If you're trying to sell photos, it's true that something like pretty bokeh circles probably sells better than a rare photo of a lion in the wild taken with a $20,000+ setup, 9 times out of 10. But... HDR the shit out of that lion and put pretty bokeh circles behind him and you might have a winner! (jk lol)


----------



## distant.star (Dec 2, 2012)

.
Yep, the older I get the mushier my brain becomes! (And I haven't even added alcohol into that mix, at least not in the last 30 years.)


----------



## GuyF (Dec 2, 2012)

Whilst we're debating the pros and cons of what makes "art", I can't help noticing that in the 7hrs or so since I posted the images, the thread has been read almost 1000 times and the images opened almost 900 times each and yet no one has asked what the images are of. I'd have thought abstract images would have caused at least one person to ask, "what is it?". Maybe they're too obvious. Maybe I'm over-analysing the minds of the people who view this site. Maybe I should get out more.


----------



## serendipidy (Dec 3, 2012)

crasher8 said:


> I see a Mark Rothko comment coming



+1
One of his paintings sold this year for $86.9 million USD


----------



## danski0224 (Dec 3, 2012)

GuyF said:


> Whilst we're debating the pros and cons of what makes "art", I can't help noticing that in the 7hrs or so since I posted the images, the thread has been read almost 1000 times and the images opened almost 900 times each and yet no one has asked what the images are of. I'd have thought abstract images would have caused at least one person to ask, "what is it?". Maybe they're too obvious. Maybe I'm over-analysing the minds of the people who view this site. Maybe I should get out more.



I was wondering about the first image.

The other ones look like a close up of a piece of steel rod.

Care to share details?


----------



## rpt (Dec 3, 2012)

distant.star said:


> .
> Yep, the older I get the mushier my brain becomes! (And I haven't even added alcohol into that mix, at least not in the last 30 years.)

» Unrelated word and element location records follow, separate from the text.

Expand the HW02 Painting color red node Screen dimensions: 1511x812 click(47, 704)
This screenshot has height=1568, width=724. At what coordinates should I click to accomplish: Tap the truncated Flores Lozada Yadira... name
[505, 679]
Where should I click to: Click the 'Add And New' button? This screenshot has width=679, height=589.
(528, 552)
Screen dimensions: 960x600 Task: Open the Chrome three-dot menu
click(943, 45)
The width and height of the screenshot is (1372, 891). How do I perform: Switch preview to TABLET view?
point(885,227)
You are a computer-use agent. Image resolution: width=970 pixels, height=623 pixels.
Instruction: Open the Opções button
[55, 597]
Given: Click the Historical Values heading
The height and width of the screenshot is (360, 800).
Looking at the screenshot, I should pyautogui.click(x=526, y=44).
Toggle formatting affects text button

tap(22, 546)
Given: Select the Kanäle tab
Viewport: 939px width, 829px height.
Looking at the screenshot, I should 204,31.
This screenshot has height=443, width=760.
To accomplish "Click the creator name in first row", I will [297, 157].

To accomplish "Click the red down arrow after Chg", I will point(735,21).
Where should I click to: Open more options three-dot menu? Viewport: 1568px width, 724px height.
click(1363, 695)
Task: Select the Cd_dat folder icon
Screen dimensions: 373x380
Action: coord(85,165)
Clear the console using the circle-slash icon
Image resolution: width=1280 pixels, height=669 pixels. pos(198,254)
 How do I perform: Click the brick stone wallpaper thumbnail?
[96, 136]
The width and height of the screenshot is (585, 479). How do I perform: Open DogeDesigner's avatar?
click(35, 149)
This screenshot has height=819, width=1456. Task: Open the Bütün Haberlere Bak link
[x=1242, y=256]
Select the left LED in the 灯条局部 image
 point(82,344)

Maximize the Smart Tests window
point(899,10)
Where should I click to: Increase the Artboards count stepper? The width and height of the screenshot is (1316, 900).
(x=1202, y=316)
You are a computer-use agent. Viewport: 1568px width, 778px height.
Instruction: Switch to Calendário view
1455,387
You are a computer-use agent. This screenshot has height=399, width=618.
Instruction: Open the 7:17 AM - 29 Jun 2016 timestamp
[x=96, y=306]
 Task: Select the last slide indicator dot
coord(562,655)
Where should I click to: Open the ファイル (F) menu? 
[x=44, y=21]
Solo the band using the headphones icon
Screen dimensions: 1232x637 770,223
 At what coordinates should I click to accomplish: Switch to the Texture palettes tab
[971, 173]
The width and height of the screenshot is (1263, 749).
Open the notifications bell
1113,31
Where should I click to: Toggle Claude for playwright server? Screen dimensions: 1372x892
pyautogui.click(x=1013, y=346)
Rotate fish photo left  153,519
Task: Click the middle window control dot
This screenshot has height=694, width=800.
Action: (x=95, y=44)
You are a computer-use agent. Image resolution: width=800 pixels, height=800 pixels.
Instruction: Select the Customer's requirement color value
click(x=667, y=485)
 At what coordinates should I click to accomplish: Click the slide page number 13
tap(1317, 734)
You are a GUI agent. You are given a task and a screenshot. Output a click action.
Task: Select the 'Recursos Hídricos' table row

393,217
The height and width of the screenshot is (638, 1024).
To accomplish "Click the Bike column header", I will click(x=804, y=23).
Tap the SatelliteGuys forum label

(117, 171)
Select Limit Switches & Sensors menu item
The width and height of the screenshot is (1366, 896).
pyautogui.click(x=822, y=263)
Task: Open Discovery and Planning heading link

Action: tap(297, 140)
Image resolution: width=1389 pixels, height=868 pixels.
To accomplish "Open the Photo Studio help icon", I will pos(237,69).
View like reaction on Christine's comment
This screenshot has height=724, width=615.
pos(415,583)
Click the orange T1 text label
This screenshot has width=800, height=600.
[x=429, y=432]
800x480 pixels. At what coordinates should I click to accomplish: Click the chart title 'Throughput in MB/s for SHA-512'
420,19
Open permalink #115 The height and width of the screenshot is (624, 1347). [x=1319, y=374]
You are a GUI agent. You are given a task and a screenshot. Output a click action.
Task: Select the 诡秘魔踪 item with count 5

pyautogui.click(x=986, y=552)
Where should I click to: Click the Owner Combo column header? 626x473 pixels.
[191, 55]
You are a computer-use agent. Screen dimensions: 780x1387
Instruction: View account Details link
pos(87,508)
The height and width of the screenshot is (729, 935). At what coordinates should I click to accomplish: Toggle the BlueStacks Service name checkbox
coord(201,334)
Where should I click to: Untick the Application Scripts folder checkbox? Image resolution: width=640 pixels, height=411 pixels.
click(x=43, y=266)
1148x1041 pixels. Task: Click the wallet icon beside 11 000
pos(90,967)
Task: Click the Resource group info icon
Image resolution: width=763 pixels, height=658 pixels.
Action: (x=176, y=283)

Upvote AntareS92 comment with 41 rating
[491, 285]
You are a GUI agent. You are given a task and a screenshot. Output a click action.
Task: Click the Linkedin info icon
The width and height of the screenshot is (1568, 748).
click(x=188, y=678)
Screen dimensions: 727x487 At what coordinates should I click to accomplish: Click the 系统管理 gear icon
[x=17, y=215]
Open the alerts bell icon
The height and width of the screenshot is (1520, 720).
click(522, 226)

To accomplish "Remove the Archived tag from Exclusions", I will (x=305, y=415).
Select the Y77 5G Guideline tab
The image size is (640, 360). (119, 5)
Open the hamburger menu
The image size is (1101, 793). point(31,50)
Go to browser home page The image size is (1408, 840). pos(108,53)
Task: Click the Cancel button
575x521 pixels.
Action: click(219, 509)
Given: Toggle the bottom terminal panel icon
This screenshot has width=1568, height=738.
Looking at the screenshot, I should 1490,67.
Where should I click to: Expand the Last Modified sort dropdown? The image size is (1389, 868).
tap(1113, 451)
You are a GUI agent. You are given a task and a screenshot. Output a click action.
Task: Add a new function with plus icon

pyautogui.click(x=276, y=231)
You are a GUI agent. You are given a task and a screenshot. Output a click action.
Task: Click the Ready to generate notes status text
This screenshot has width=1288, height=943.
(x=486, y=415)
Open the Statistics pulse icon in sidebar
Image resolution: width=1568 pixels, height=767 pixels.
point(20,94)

No wonder it is getting mushy! You have to clean all the mold out with spirit on a weekly basis! Shock and Awww man! And I am not talking Beers or Wines...


----------



## iris chrome (Dec 3, 2012)

GuyF said:


> Whilst we're debating the pros and cons of what makes "art", I can't help noticing that in the 7hrs or so since I posted the images, the thread has been read almost 1000 times and the images opened almost 900 times each and yet no one has asked what the images are of. I'd have thought abstract images would have caused at least one person to ask, "what is it?". Maybe they're too obvious. Maybe I'm over-analysing the minds of the people who view this site. Maybe I should get out more.



Well, the first one is obviously some sort of light source but I don't know what.

The second one looks to me like a macro close-up of the head of a nail.


----------



## Murdy (Dec 3, 2012)

and yet no one has asked what the images are of. I'd have thought abstract images would have caused at least one person to ask, "what is it?"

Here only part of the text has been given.